▶ [DO WYKONANIA]
Przytocz bez zmian wiersze danych od wiersza zawierającego "The image size is (792, 681)." aż do końca danych, włącznie z oboma krańcami. W odpowiedzi pomiń obrazy.

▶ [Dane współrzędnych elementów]
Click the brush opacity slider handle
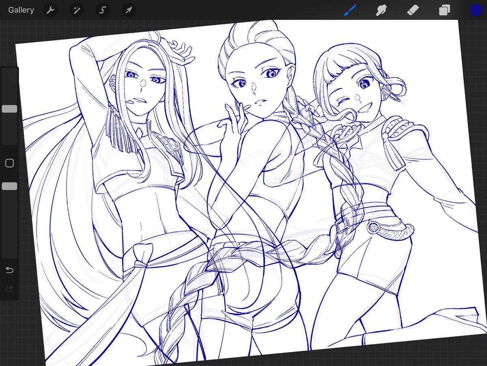 [x=9, y=186]
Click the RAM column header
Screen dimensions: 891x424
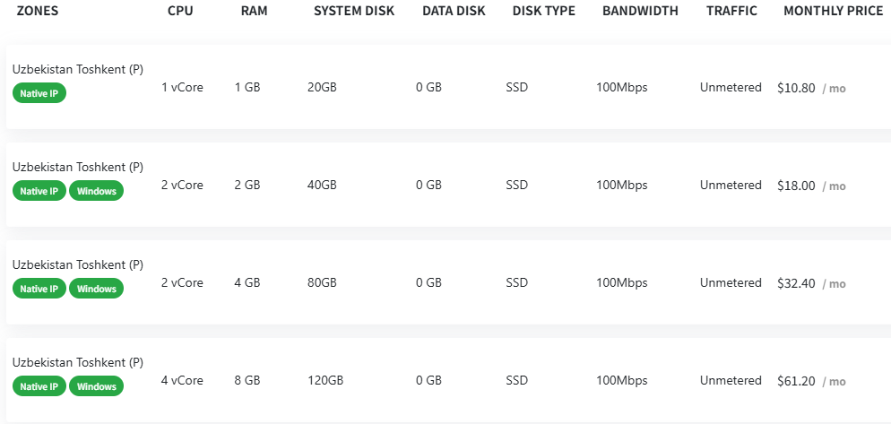coord(254,11)
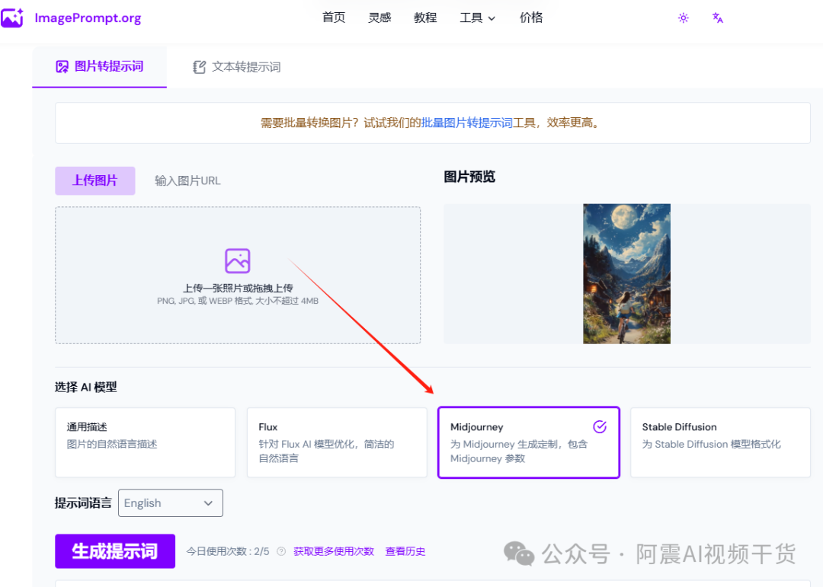
Task: Select the Flux AI model
Action: pyautogui.click(x=337, y=443)
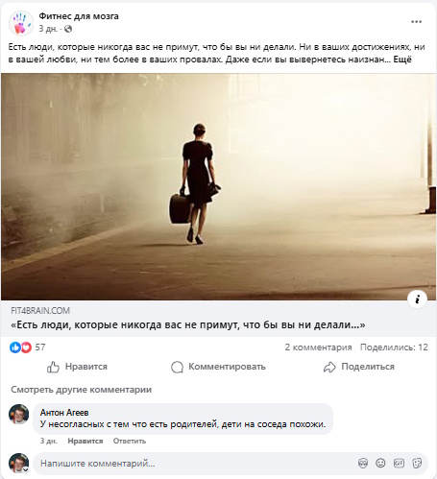
Task: Click the Комментировать button
Action: pyautogui.click(x=218, y=367)
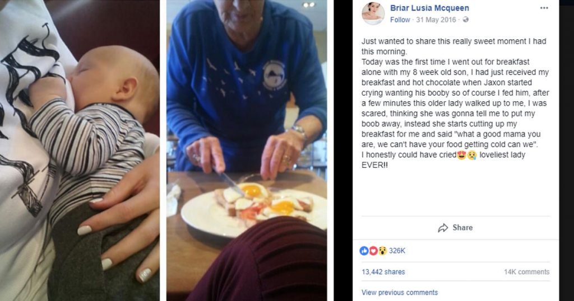Open the 31 May 2016 post timestamp
574x301 pixels.
point(436,20)
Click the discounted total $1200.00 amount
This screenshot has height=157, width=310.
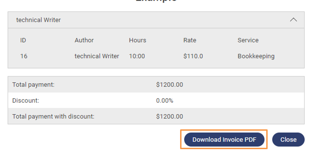170,116

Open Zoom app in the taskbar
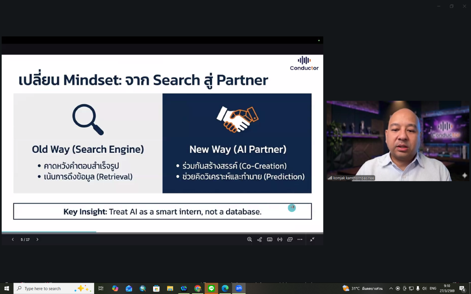point(239,288)
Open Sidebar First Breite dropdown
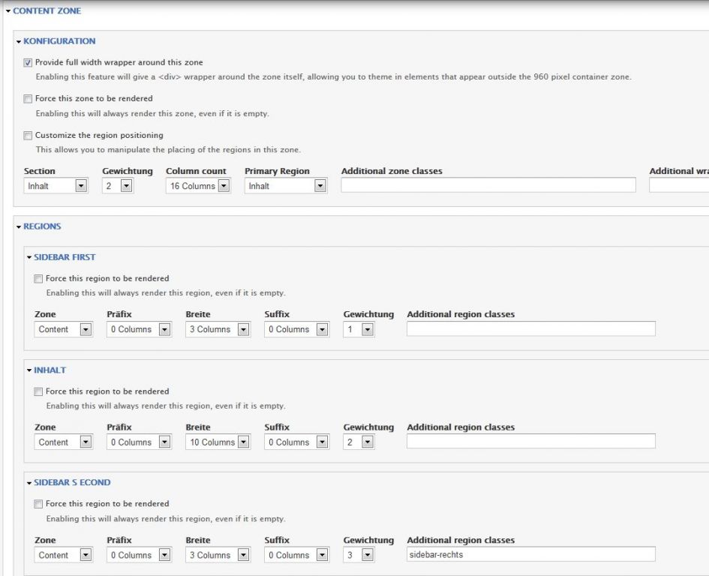The image size is (709, 576). point(218,329)
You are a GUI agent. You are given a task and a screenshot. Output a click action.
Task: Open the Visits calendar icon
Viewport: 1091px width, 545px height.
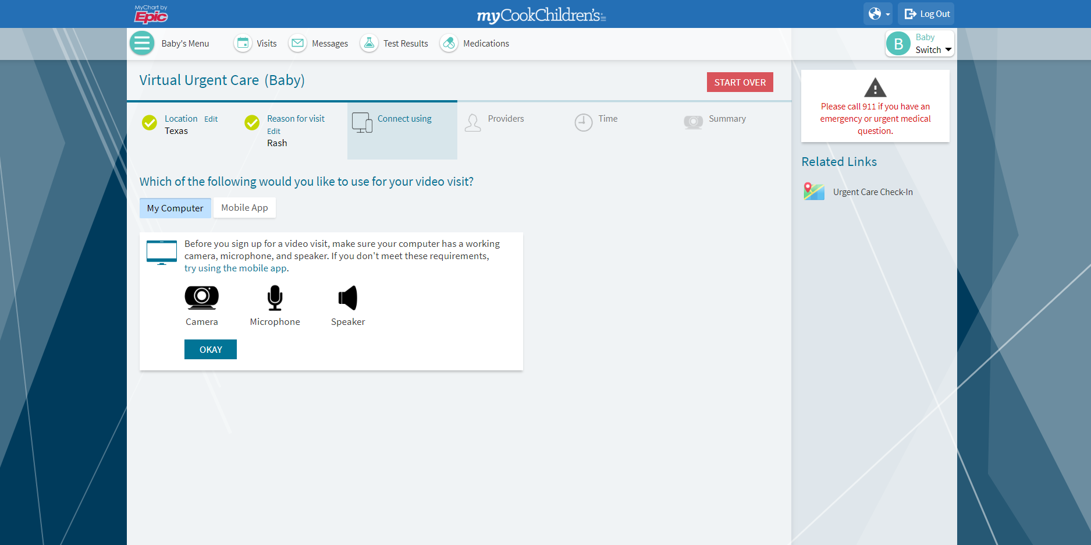[243, 44]
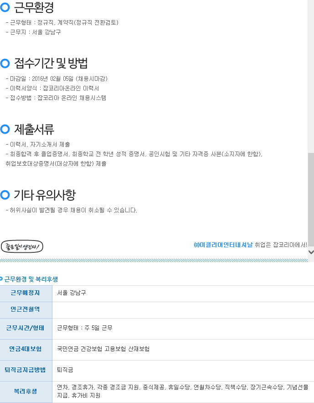Click the blue circle icon beside 기타 유의사항
Screen dimensions: 314x403
click(5, 195)
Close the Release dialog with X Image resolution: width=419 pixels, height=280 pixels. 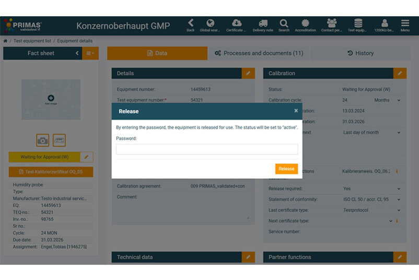(296, 111)
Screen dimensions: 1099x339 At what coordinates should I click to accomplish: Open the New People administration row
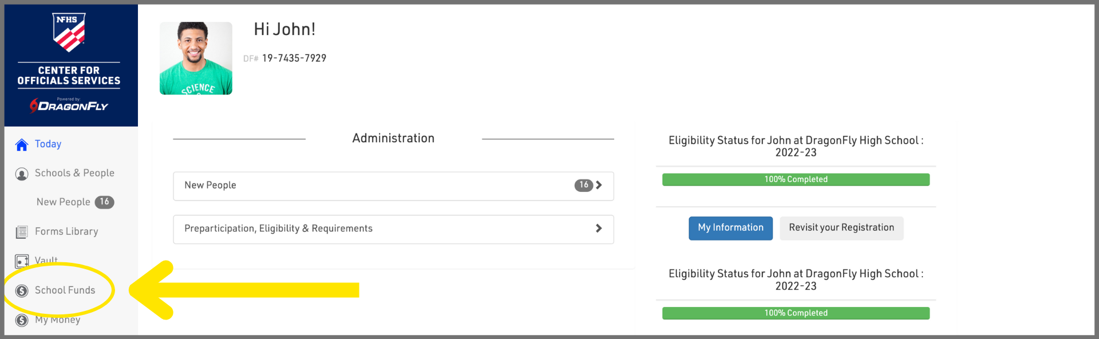click(x=378, y=186)

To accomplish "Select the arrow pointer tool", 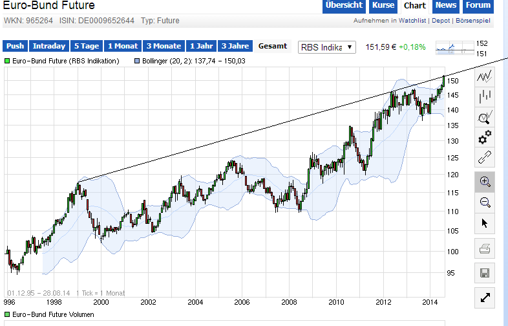I will (485, 223).
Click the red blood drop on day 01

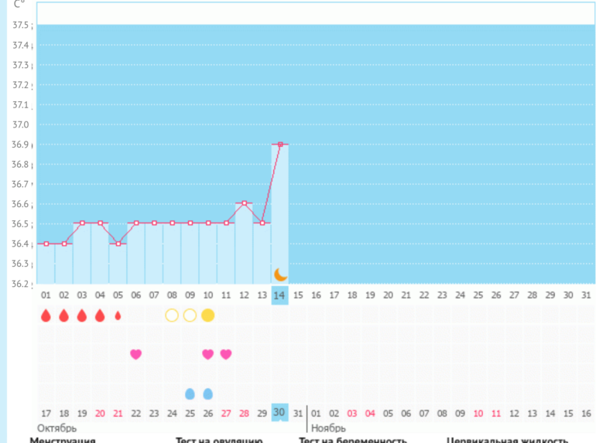(46, 315)
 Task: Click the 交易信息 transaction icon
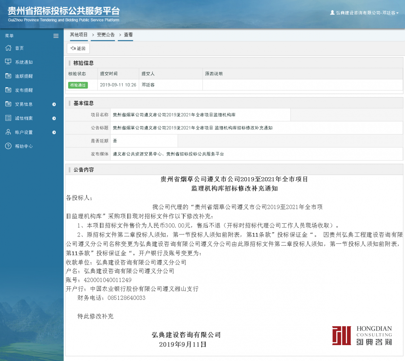(9, 104)
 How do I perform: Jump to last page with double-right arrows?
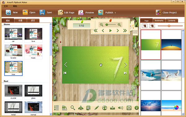125,31

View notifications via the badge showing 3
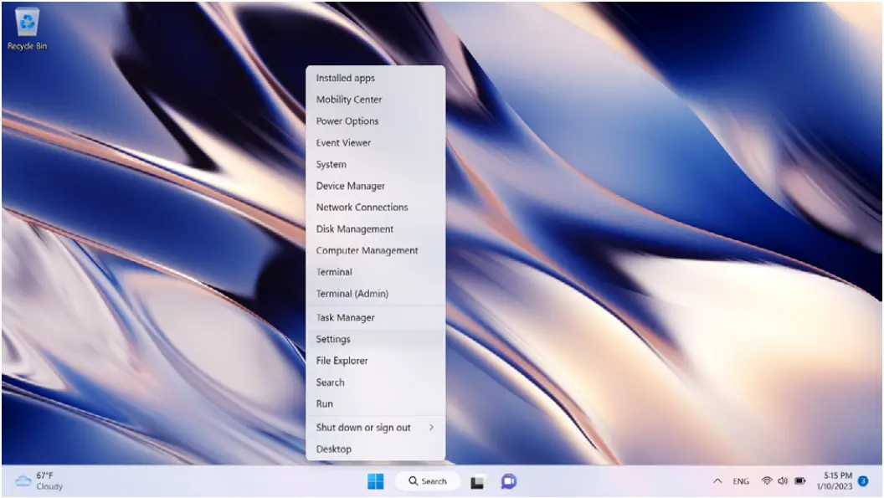pyautogui.click(x=863, y=481)
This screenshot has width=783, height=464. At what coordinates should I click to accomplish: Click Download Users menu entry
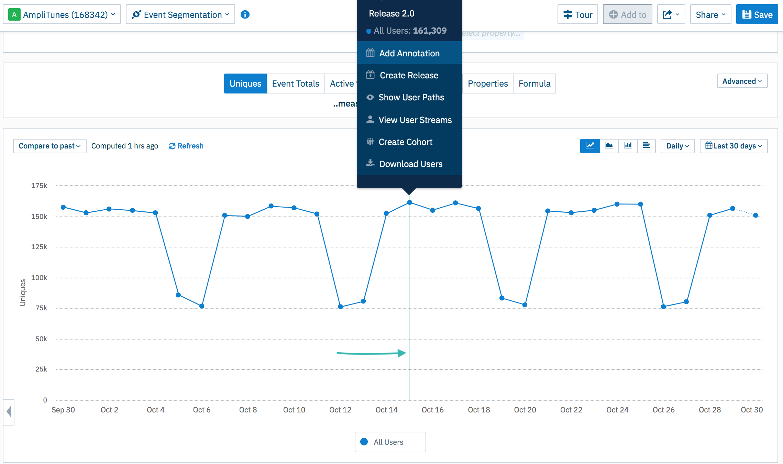410,164
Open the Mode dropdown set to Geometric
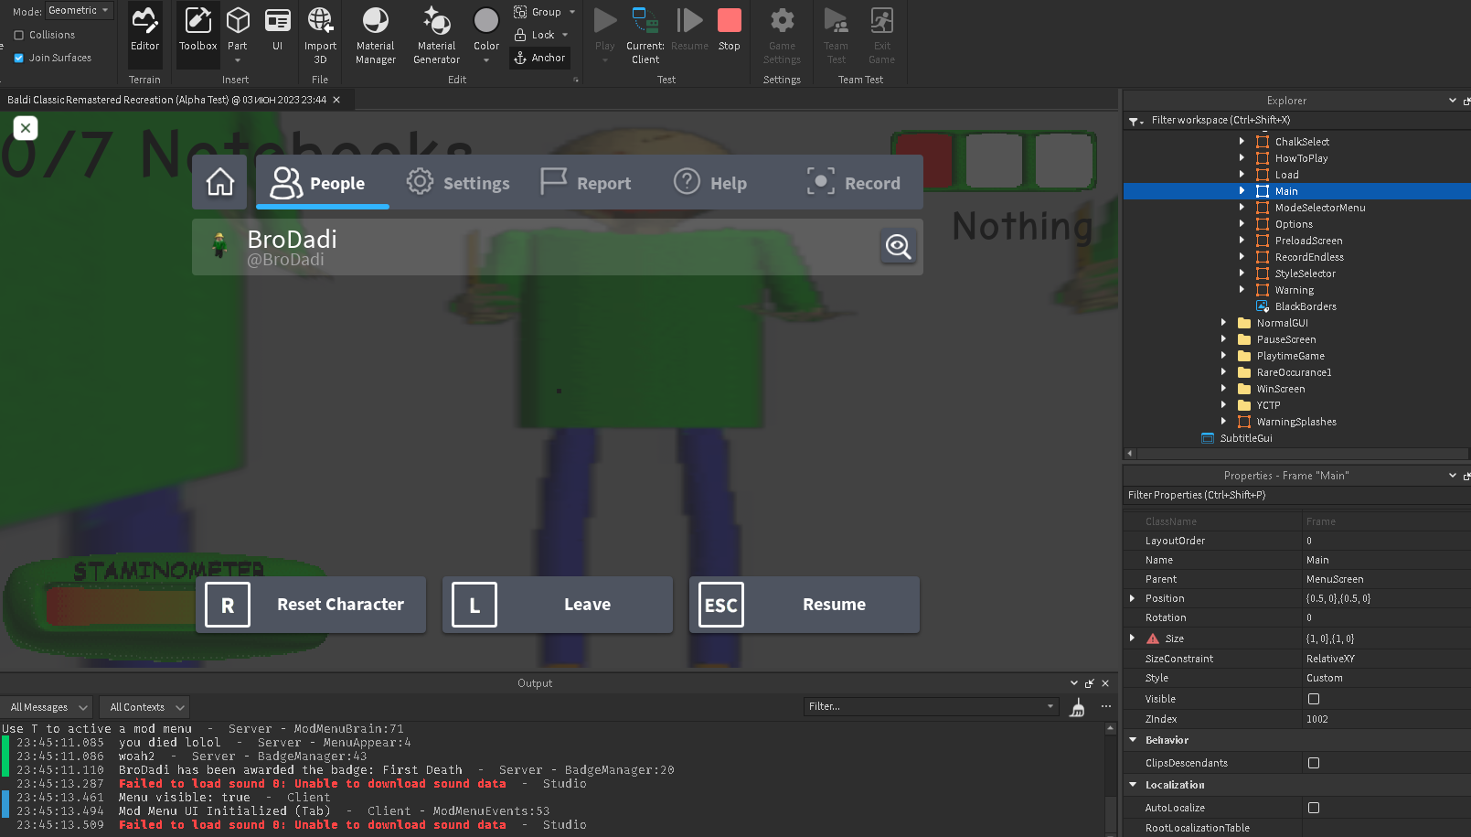 coord(79,10)
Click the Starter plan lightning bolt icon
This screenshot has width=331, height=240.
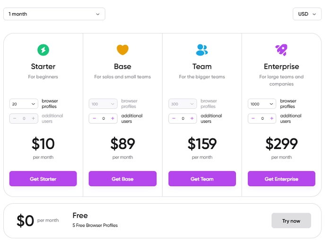pyautogui.click(x=43, y=50)
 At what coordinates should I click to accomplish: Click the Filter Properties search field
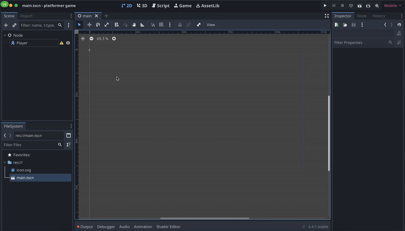click(x=360, y=42)
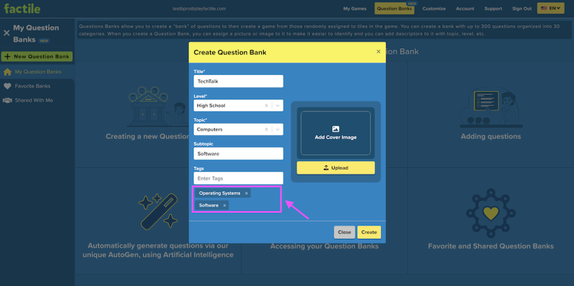Screen dimensions: 574x286
Task: Open Shared With Me in sidebar
Action: [x=34, y=101]
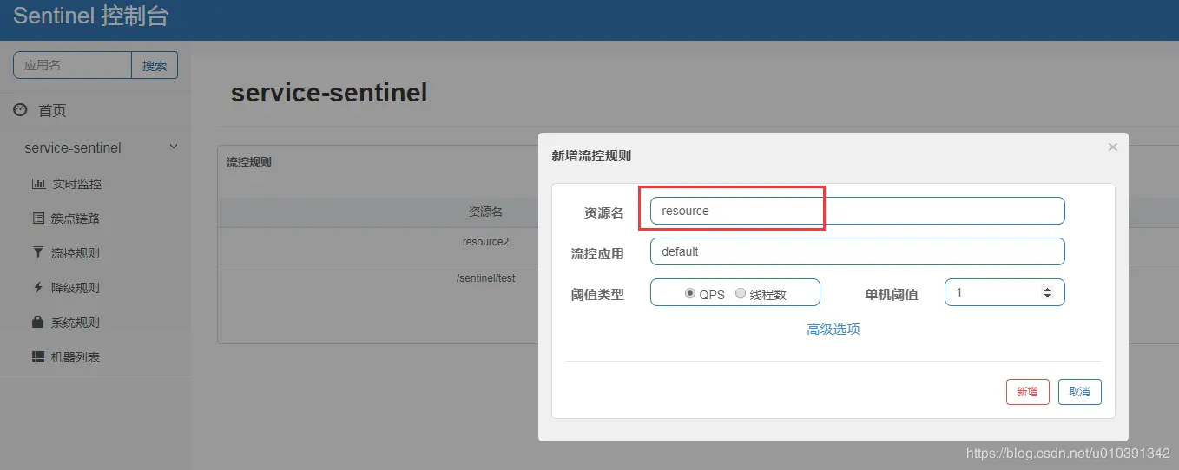The height and width of the screenshot is (470, 1179).
Task: Decrease 单机阈值 with stepper down arrow
Action: pyautogui.click(x=1047, y=297)
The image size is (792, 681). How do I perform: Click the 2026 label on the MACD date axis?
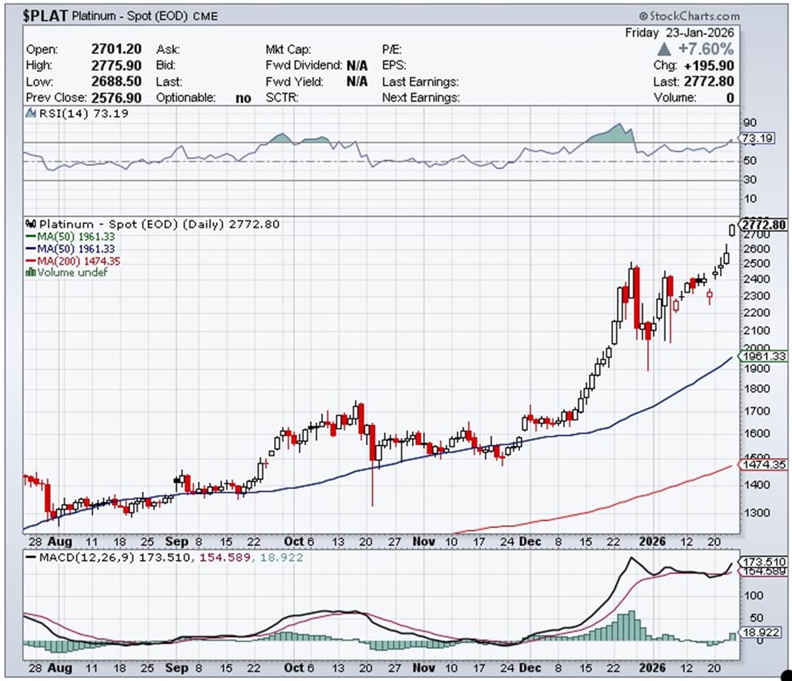[x=652, y=668]
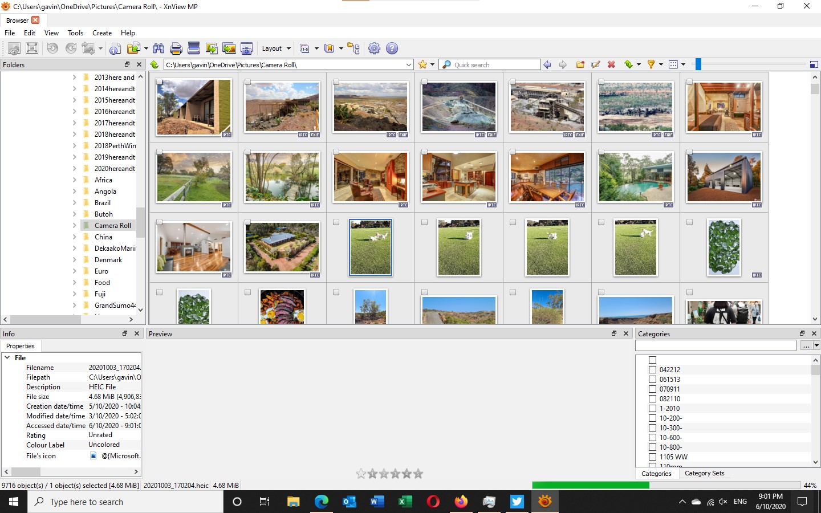The height and width of the screenshot is (513, 821).
Task: Open the Tools menu
Action: click(75, 33)
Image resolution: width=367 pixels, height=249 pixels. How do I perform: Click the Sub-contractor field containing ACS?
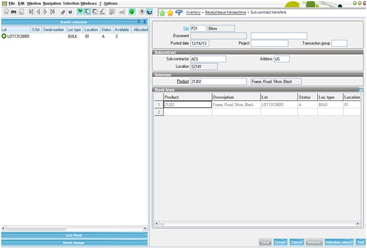208,59
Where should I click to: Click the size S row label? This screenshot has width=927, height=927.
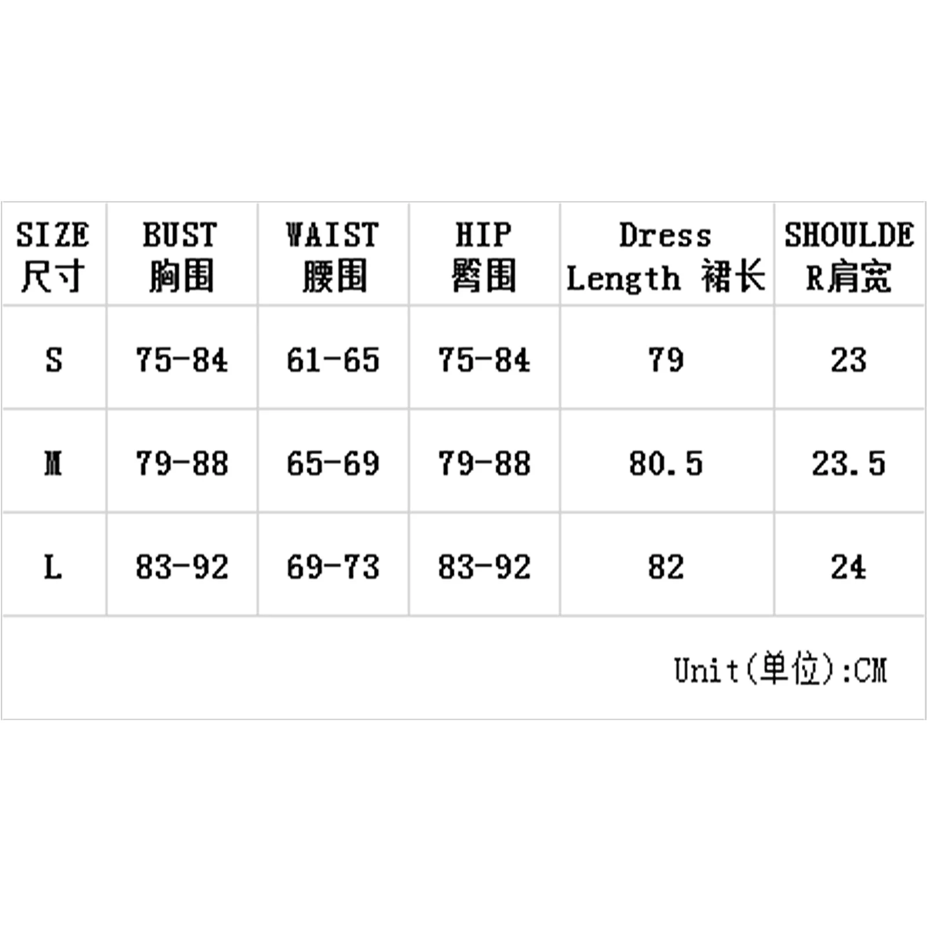click(x=53, y=360)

▶ [POPRAWNY WYNIK]
The image size is (792, 681). How do I perform: Click the 2026 label on the MACD date axis?
[x=652, y=668]
The height and width of the screenshot is (513, 821).
Task: Open the Tools menu
Action: click(75, 33)
Image resolution: width=367 pixels, height=249 pixels. How do I perform: Click the Sub-contractor field containing ACS?
208,59
Where should I click to: Click the size S row label? This screenshot has width=927, height=927.
click(x=53, y=360)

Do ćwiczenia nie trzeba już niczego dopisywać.